__TASK INPUT__:
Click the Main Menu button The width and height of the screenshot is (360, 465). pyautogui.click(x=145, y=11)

---

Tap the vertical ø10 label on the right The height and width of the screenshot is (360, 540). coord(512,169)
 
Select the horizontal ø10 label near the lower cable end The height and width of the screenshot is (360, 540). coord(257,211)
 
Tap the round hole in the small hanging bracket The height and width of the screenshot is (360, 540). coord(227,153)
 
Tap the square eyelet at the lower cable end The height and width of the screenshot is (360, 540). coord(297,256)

__EXERCISE DETAILS__: Gather every line of the rows above that contains the string "coord", and copy each one in full. Case counts.

__RESULT OF THIS TASK__:
Tap the vertical ø10 label on the right The height and width of the screenshot is (360, 540). coord(512,169)
Select the horizontal ø10 label near the lower cable end The height and width of the screenshot is (360, 540). coord(257,211)
Tap the round hole in the small hanging bracket The height and width of the screenshot is (360, 540). coord(227,153)
Tap the square eyelet at the lower cable end The height and width of the screenshot is (360, 540). coord(297,256)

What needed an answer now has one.